TV connectée, montre connectée, brosse à dent connectée, lunette connectée, voiture connectée, le monde de l’internet ne concerne plus seulement les PC, smartphones et tablettes, les objets les plus insolites peuvent désormais être reliés à la toile.
 
Une économie florissante et un secteur porteur, 80 milliards d’objets connectés seront en circulation en 2020 selon les prévision de l’IDATE.
 
Mais selon Cisco, l’internet des objets ne concerne pas que les petits gadgets commerciaux vendus à des particuliers à prix d’or, il s’agit également d’une aubaine pour le secteur public qui pourrait réaliser 3 300 milliards d’euros d’économie dans le monde d’ici 2022 en modernisant ses infrastructures.
 
L’équipement des capteurs sur les éclairages de la voie public pourrait conduire à réduire la facture d’électricité de 30 % en éteignant les luminaires en l’absence de détection de piéton ou de voiture à proximité. Des économies qui pourraient s’appliquer au ramassage des ordures en fonction du taux de remplissage des poubelles, sur le stationnement public… Le plus gros potentiel d’économie serait même les immeubles connectés représentant dans le monde 1900 milliards de dollars dont 100 milliards rien qu’en réduction de la consommation énergétique.
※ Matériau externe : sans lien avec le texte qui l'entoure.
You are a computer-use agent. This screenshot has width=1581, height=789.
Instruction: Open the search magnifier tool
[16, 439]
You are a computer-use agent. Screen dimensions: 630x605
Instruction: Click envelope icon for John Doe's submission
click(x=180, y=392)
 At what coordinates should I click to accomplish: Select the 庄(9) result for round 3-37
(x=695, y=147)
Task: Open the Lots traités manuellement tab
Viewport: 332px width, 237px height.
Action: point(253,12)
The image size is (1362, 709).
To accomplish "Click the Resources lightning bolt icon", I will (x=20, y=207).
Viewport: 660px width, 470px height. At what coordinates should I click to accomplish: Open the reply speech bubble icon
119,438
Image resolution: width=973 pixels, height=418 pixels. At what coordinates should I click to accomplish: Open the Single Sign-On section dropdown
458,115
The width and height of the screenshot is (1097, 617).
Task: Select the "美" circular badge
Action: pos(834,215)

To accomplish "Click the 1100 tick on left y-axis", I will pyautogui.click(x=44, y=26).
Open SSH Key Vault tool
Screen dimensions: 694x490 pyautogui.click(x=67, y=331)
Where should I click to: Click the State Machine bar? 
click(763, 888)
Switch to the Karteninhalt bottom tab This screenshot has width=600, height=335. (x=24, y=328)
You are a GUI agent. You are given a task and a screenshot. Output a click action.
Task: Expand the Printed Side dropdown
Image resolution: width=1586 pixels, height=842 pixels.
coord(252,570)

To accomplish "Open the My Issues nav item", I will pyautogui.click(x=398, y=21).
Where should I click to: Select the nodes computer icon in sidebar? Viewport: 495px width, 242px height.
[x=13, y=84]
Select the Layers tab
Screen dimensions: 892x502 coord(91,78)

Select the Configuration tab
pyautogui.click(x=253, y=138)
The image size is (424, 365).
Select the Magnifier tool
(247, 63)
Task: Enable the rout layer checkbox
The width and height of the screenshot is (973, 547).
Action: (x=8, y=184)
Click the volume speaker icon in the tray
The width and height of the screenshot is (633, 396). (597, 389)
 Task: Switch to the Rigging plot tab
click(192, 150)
L’administration et la défense pourrait également faire des économies grâce à cet "internet of everything".
 
Pour le moment une quarantaine d’agglomérations dans le monde se sont saisies du sujet et testent de nouveaux usages. Parmi elle, la ville de Nice qui expérimente ces nouveaux réseaux intelligents avec Cisco d’ici le mois de juin.
 
Un secteur qui s’annonce donc très porteur pour toutes ces entreprises qui développeront de nouveaux usages. John Chambers, PDG de Cisco annonce même n’avoir "jamais vu de telle opportunité dans sa carrière". Celle-ci pourrait également faire l’affaire d’un gouvernement français qui cherche à faire 50 milliards d’euros d’économie.